The plot revolves around a boy who befriends an extraterrestrial stranded on earth. The scene that would remain etched in the minds of audiences is a chase scene towards the end of the movie where ET is put in a basket with a cover over it and three of the boys’ friends trying to run away from the police on their bicycles. That sequence inspired kids and adults world over to ride the bicycle popularly called the BMX (Bicycle Motocross bikes).
What began in California as an imitation of motocross riders, but on bicycles, soon made its way to the Netherlands when Gerrit Does, a Dutch motocross trainer, introduced BMX in Holland after his visit to the US in 1974. Three decades later, in 2008, BMX racing became an Olympic sport. In 2016, BMX freestyle gained a level of legitimacy when it came under the umbrella of the worldwide governing body for all cycling, the Union Cycliste International (UCI) France.
(Image Courtesy: Vaqaas Mansuri)
Circa 1980s, one could see few folks BMXing on the stairs of Mount Mary Church at Bandra, Mumbai. That was also the time when International BMX Federation was formed in 1981. Credit for starting the scene goes to Rahul Mulani who began BMXing, organized BMX jams and went on to set-up India’s first BMX store. Not many may know that BMX is one of the oldest cycle sports in India but followed and practiced by very few. Expensive bikes, no proper safety gears or tracks to practice at, the BMXing has been on a slow growth among the cricket-hoot Indian masses.
However, the sport slowly made its way from an unknown urban activity to become an everyday recreational sport in cities like Pune, North Eastern India, Chandigarh and Hyderabad. Though still nascent, the BMX scene in India has its bright spots.
Avid BMX rider, Hamza Khan brought the sport to Hyderabad when he established India’s first ever and only asphalt pump track, The WallRide Park, heralding the birth of the sport in the city. Hamza roped in global pioneers and pump track specialists Velosolutions Switzerland to build the track on his family-owned land in Peeran Cheruvu on the outskirts of Hyderabad. The track has a series of twists, turns and jumps and in the past few years has become a hangout for those seeking an adrenaline rush while also providing a great practice and training ground for a number of talented riders.
Within two years of its opening, the track gained recognition from Union Cycliste Internationale (UCI) and became a stop for the Red Bull Pump Track Championship in 2019 hosting the Indian qualifier featuring riders from the country and overseas for a ticket to the finals that would be held in Switzerland. WallRide has become a place of escape for more than just the thrill-seekers. Hamza says, “The place has become more diverse with not just kids and youngsters but even adults coming to have a great time. It’s fantastic to see participation in BMX continuing to grow.”
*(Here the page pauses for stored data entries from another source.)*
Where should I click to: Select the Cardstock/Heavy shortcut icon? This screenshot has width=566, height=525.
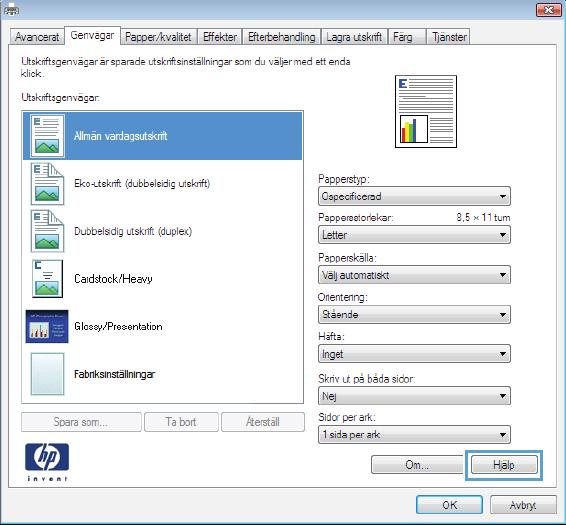tap(47, 279)
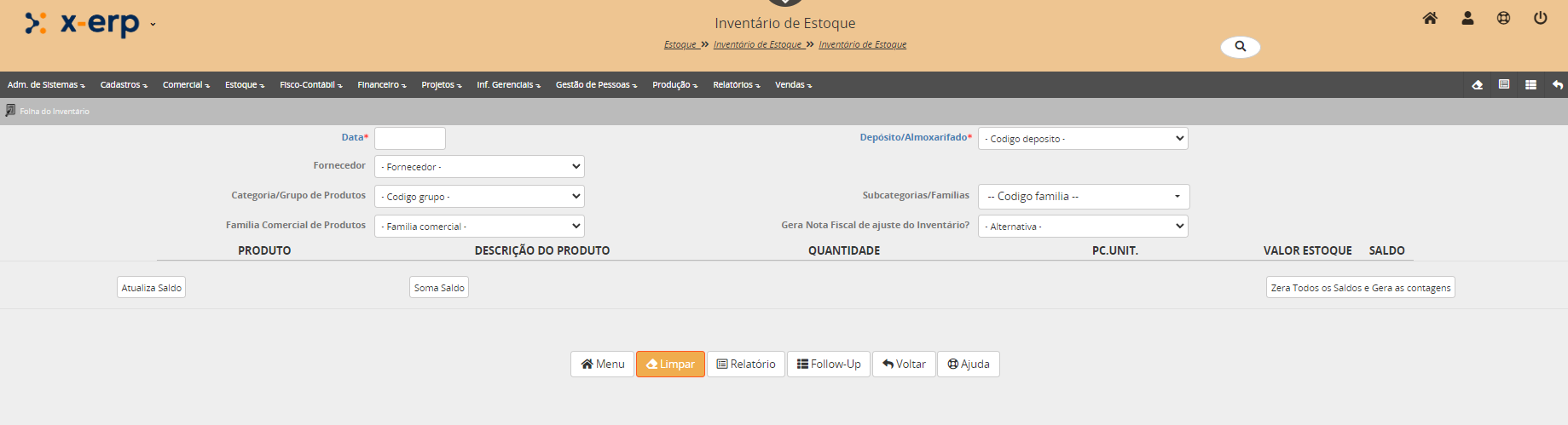Click the home icon in header
Screen dimensions: 1568x425
click(x=1430, y=18)
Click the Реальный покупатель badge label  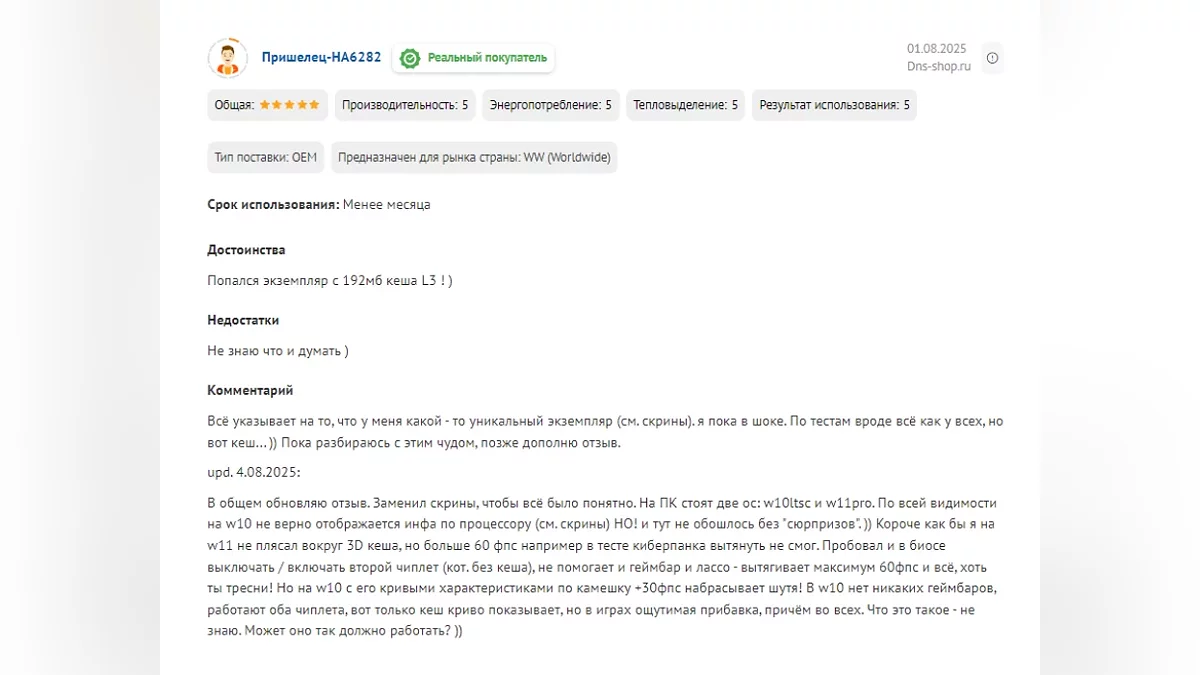click(x=487, y=58)
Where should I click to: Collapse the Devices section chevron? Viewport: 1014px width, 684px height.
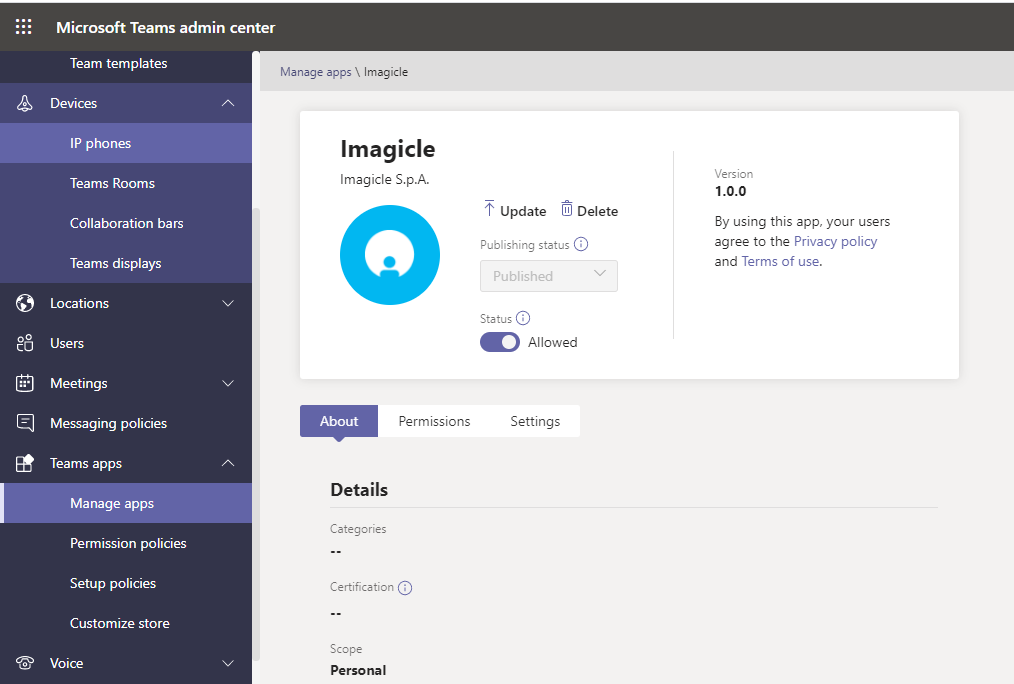click(x=228, y=103)
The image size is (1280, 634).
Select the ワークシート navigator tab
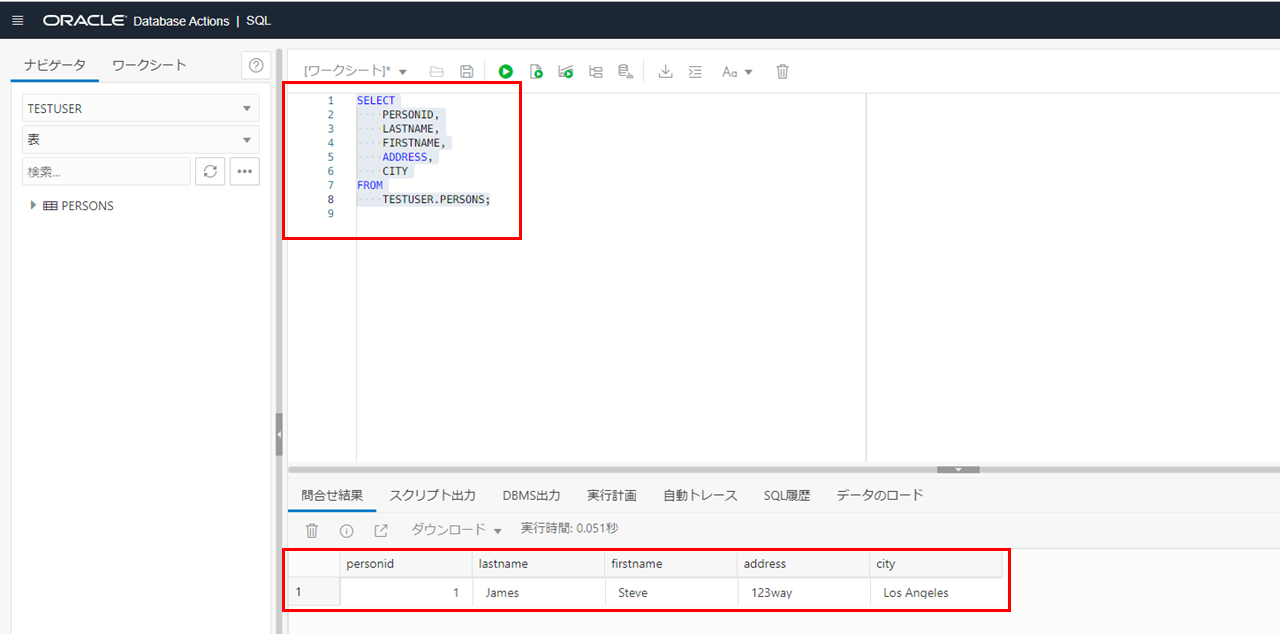149,65
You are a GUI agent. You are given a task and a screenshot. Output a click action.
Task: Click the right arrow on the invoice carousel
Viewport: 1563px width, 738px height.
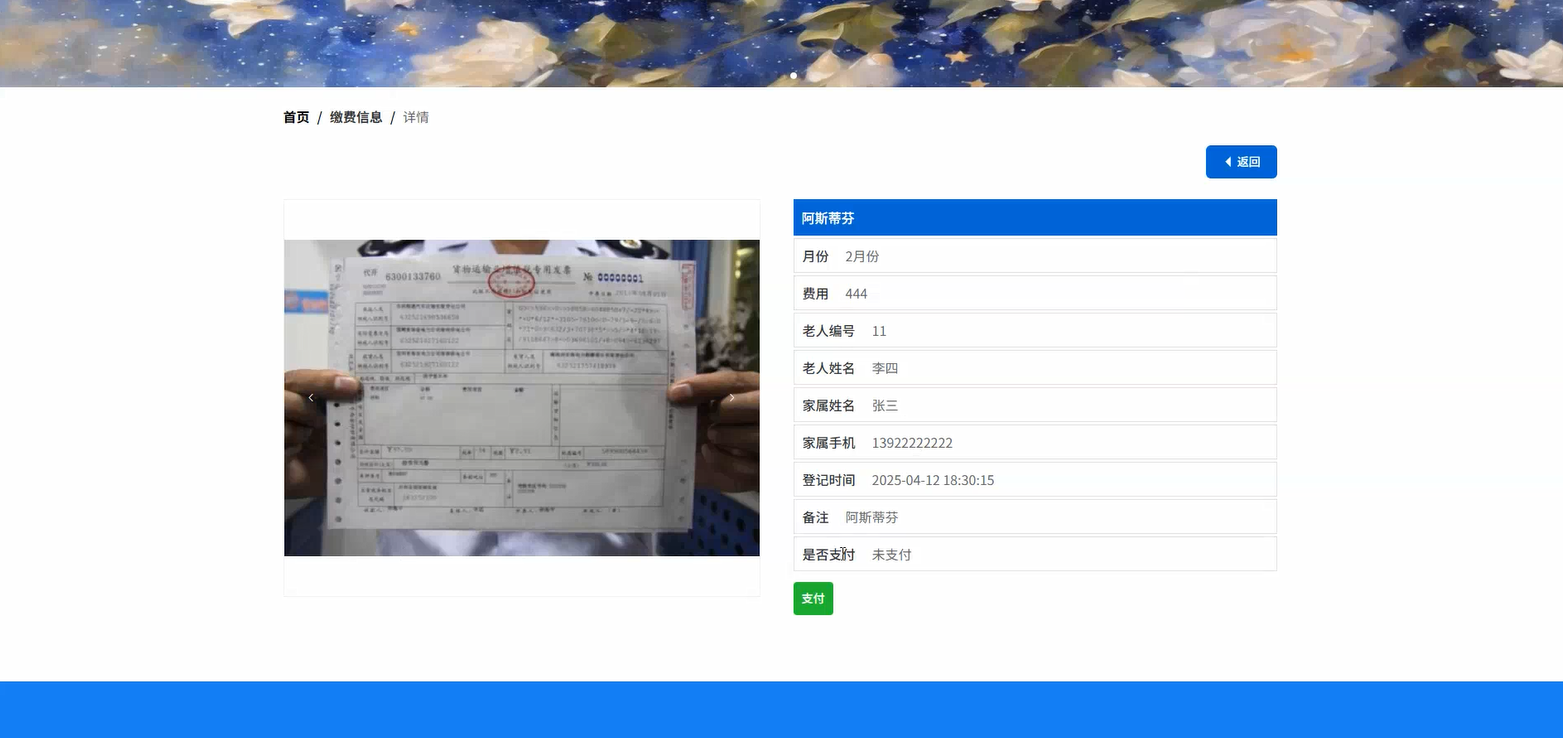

However, just as things had begun to look up for the sport, COVID-19 struck and virtually every aspect of the pump track operations were completely shut down. For a niche sport such as this, bouncing back is time consuming with drain of financial resources; more so since it is self-funded with no external help either from any sporting association or the Government. However, once the unlock began, things began to improve: being an individual sport, all it needed were a few operational adjustments for the path to be cleared for training and also to safely host events. Hamza is optimistic of seeing more participation in this sport and has curated a championship exclusive to India called RevJam (Revolutionary Jam).
A few among the riders who train at his track are aspiring to aim for the pinnacle of all sporting events – the Olympics. Hamza adds, “Our plans are aimed at producing riders of international repute in the future and also encouraging a sustainable growth of BMX.”
Although the future of BMX in India isn’t certain like many other sports in the roster, but the fact remains that from its humble beginnings it has come quite far in the past 30-40 years. And until it gains prominence there’s no sitting on the bench in this individualized sport.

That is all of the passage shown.